Ex-Scientology leader Debbie Cook moving to Caribbean island

Tampa Bay Times/June 20, 2012

Former Scientology officer Debbie Cook, who rocked the church early this year with damaging testimony before agreeing to stay silent forever, will move this week to the Caribbean island of Guadeloupe, friends say.

She and her husband, Wayne Baumgarten, have sold their car, their furniture and many other household possessions, said Jon Donley, a Web designer and media consultant who worked for the couple in 2010 and 2011 at their now-defunct marketing company in San Antonio, Texas.

The couple is keeping their home on the outskirts of that city and will rent it, Donley said.

Why they chose Guadeloupe isn't clear. The island, in the Lesser Antilles, is an overseas territory of France, whose government has taken a strong stance against Scientology. The church likely has little, if any, presence there.

Guadeloupe's port city, Pointe-à-Pitre, is a cruise ship destination, but Scientology's passenger ship, the Freewinds, which sails in the Caribbean, does not stop there, former church members said.

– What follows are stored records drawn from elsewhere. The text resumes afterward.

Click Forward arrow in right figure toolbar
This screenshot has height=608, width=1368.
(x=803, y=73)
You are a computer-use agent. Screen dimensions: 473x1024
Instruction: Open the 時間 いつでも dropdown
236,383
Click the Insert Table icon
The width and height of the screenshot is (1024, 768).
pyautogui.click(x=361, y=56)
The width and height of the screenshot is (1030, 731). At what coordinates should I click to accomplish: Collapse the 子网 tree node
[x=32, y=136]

"They are restarting their lives for the second time in the last five years,'' said Donley, a former journalist who said he also is a licensed Baptist minister. He noted that Guadeloupe islanders speak French, but Cook and Baumgarten do not.

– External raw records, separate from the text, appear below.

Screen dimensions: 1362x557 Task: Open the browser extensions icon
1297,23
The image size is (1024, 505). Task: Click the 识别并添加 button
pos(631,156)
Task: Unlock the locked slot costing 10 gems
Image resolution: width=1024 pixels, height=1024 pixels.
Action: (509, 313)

The church did not respond Tuesday to a request for comment, and efforts to reach Cook and Baumgarten were unsuccessful.

Their relocation likely is the final chapter in a brief but eventful showdown that generated a torrent of negative publicity for the church and its leader, David Miscavige.

The drama started on New Year's Eve.

Cook sent an email from her home to hundreds of Scientology parishioners, urging they stand up to aggressive church money-raising tactics and other practices.

The Scientology community was stunned. Cook, 50, widely respected among parishioners, had run the church's worldwide spiritual headquarters in Clearwater for 17 years.

Her surprise email was forwarded to thousands of inboxes.

Cook and Baumgarten had left the church's religious order, the Sea Organization, in October 2007. They signed lengthy non-disclosure contracts, agreeing to say nothing about church operations. The church paid each $50,000. They moved to San Antonio and started their business.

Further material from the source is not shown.